Record extracts ->
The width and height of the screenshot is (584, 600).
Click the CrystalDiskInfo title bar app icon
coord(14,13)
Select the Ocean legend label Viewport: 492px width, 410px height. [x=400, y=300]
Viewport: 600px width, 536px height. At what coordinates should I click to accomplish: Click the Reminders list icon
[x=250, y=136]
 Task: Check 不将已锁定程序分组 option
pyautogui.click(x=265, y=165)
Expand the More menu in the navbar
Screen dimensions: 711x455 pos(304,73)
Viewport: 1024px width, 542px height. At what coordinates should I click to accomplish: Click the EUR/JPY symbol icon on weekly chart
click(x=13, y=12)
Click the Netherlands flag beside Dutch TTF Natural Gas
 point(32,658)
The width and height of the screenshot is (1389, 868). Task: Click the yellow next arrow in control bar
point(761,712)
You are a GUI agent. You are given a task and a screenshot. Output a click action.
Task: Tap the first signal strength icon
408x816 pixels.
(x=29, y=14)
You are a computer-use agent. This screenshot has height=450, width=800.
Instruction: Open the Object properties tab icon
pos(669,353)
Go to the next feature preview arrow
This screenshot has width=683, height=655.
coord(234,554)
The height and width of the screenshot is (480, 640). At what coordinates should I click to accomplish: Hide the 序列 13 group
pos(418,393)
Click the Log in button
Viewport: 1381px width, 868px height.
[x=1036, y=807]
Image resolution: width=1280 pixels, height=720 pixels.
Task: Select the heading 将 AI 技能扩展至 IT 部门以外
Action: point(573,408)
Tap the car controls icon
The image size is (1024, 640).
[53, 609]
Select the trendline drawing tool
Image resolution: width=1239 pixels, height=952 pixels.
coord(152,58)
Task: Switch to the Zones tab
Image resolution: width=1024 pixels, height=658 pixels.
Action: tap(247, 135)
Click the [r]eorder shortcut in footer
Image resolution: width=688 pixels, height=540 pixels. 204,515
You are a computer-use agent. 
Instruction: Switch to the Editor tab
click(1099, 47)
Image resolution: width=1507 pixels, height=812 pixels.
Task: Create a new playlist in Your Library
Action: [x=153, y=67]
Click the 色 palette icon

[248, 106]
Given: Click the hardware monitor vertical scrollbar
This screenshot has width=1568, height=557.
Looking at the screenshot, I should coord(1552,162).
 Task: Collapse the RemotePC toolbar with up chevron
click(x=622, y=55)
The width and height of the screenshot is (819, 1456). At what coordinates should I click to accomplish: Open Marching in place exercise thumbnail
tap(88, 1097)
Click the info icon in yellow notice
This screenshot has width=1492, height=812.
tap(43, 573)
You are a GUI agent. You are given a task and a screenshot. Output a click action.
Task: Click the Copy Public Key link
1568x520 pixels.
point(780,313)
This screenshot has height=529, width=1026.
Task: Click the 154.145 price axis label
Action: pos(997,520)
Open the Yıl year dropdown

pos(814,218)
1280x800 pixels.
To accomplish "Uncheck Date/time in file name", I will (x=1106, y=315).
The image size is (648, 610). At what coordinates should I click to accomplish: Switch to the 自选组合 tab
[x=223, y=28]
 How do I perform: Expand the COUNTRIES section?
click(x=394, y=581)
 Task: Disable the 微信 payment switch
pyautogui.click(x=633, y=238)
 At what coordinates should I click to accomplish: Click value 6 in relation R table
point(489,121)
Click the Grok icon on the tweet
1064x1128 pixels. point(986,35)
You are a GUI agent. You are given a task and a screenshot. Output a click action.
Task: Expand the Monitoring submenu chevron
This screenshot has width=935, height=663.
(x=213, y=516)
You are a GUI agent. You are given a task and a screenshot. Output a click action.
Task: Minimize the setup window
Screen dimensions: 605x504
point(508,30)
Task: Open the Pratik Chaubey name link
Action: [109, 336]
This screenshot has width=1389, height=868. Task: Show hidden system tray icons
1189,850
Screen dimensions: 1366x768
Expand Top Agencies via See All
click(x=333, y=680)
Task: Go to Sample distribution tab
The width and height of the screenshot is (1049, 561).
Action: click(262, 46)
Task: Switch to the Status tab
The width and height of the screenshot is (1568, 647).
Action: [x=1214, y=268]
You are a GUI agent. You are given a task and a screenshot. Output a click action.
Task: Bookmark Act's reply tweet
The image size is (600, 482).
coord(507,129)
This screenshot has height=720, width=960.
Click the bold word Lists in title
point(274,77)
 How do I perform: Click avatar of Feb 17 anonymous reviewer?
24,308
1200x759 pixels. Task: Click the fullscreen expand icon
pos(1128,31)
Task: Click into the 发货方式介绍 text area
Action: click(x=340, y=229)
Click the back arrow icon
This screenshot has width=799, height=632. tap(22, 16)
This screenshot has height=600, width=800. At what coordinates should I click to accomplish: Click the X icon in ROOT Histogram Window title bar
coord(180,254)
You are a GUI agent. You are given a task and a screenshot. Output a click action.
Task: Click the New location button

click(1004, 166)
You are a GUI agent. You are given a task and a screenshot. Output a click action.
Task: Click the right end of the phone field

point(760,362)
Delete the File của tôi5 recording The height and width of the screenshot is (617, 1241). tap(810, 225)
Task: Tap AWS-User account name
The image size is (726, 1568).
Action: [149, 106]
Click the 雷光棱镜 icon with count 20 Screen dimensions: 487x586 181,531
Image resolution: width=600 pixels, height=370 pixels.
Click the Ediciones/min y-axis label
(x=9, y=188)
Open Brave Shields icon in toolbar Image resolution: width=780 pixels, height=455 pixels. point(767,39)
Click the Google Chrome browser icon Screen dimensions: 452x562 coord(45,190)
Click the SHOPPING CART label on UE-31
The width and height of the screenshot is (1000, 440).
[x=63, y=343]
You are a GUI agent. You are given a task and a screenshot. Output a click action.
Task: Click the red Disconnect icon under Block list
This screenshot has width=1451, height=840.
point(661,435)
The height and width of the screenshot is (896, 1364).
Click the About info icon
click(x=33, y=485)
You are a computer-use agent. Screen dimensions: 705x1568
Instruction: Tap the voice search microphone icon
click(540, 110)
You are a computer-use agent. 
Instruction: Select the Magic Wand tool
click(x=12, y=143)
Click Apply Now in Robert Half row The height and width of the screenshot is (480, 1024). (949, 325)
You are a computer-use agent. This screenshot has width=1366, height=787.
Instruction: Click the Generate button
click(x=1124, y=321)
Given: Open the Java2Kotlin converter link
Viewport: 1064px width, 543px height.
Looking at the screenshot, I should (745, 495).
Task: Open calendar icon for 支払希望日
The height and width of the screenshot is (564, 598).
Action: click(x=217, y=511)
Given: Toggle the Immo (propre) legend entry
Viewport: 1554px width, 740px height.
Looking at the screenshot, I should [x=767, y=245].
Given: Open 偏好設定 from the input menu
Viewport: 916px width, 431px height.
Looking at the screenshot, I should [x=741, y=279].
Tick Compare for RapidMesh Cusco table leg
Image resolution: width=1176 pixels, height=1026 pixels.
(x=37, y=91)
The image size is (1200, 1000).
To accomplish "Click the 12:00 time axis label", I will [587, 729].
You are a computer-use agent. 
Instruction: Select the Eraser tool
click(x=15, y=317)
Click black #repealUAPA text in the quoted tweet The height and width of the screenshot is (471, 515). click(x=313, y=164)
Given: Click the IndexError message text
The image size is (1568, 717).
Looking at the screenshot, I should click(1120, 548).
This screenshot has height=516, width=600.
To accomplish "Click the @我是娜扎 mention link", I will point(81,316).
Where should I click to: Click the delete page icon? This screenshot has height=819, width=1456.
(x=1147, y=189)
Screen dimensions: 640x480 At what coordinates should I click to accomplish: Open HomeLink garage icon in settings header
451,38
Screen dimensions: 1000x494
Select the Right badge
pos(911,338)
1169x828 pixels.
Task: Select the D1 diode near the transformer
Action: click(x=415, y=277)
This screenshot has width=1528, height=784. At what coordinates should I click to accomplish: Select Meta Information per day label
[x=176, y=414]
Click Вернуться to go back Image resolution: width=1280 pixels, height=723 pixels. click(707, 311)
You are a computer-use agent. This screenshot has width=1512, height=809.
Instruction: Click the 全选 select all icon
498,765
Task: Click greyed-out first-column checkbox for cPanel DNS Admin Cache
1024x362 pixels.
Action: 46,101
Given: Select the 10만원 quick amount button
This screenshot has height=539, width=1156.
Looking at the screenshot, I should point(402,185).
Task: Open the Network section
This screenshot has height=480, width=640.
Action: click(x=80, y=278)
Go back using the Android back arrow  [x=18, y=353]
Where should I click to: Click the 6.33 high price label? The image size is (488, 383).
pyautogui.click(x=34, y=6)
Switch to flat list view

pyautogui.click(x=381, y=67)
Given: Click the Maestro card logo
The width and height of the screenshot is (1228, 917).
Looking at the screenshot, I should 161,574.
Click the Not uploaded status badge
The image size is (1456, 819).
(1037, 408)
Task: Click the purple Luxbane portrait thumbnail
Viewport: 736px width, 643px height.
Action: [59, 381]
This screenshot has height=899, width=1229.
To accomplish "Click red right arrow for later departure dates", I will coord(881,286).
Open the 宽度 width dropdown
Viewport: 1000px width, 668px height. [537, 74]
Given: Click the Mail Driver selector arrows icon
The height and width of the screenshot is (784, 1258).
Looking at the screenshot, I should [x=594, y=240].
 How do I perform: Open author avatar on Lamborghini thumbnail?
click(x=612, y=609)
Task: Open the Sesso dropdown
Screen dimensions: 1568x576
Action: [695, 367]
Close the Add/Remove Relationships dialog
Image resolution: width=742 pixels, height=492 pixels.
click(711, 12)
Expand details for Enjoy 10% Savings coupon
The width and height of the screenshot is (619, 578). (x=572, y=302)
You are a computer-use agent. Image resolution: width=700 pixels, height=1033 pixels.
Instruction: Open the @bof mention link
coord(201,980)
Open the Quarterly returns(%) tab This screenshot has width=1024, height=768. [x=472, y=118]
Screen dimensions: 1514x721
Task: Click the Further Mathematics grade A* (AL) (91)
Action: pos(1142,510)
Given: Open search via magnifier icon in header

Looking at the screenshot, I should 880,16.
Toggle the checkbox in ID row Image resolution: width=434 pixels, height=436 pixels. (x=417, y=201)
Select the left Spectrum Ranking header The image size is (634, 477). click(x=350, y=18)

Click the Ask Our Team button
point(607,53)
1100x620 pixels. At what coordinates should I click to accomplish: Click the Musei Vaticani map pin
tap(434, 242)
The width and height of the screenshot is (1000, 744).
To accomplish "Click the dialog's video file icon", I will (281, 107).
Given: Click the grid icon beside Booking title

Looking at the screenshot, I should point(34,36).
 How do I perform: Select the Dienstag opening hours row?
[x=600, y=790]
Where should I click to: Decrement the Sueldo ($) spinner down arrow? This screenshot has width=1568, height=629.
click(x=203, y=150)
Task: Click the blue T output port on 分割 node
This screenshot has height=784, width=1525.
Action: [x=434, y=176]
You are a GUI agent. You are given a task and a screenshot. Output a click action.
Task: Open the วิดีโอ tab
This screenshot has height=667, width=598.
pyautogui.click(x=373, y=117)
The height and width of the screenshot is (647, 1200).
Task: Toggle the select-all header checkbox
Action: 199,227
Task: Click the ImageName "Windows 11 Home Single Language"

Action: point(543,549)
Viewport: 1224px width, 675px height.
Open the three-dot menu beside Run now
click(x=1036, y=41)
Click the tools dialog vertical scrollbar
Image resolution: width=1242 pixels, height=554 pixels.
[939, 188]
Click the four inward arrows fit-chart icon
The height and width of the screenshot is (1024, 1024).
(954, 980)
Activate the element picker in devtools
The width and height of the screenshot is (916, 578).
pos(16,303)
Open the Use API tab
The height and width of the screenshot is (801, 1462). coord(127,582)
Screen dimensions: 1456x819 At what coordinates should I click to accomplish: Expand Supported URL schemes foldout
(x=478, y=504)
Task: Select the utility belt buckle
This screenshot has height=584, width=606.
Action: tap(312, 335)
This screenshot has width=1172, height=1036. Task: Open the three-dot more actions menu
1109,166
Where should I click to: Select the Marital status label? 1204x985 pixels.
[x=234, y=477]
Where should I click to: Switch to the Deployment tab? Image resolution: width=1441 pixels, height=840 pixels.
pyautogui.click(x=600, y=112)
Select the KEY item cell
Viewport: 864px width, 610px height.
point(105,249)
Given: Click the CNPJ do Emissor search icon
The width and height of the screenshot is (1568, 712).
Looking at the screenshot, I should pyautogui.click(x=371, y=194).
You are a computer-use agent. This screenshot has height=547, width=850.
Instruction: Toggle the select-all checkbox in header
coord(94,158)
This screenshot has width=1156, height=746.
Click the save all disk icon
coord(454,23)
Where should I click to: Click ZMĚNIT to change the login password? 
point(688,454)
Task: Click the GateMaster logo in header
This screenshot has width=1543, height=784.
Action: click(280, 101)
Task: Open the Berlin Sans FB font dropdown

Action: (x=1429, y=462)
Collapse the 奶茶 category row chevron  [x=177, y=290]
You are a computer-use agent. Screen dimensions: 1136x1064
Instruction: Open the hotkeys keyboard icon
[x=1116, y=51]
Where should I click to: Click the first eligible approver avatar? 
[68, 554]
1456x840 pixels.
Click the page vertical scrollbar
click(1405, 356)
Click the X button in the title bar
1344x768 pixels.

Your instructions -> Rewrite the part of the lines above that opens with the line containing "Click the [r]eorder shortcut in footer" and closes with the line containing "tap(43, 573)", both included, as a Markdown table with the columns Row and Line. Number each line and omit any blank ones.

Problem solution ->
| Row | Line |
|---|---|
| 1 | Click the [r]eorder shortcut in footer |
| 2 | Image resolution: width=688 pixels, height=540 pixels. 204,515 |
| 3 | You are a computer-use agent.  |
| 4 | Instruction: Switch to the Editor tab |
| 5 | click(1099, 47) |
| 6 | Image resolution: width=1507 pixels, height=812 pixels. |
| 7 | Task: Create a new playlist in Your Library |
| 8 | Action: [x=153, y=67] |
| 9 | Click the 色 palette icon |
| 10 | [248, 106] |
| 11 | Given: Click the hardware monitor vertical scrollbar |
| 12 | This screenshot has width=1568, height=557. |
| 13 | Looking at the screenshot, I should coord(1552,162). |
| 14 |  Task: Collapse the RemotePC toolbar with up chevron |
| 15 | click(x=622, y=55) |
| 16 | The width and height of the screenshot is (819, 1456). At what coordinates should I click to accomplish: Open Marching in place exercise thumbnail |
| 17 | tap(88, 1097) |
| 18 | Click the info icon in yellow notice |
| 19 | This screenshot has width=1492, height=812. |
| 20 | tap(43, 573) |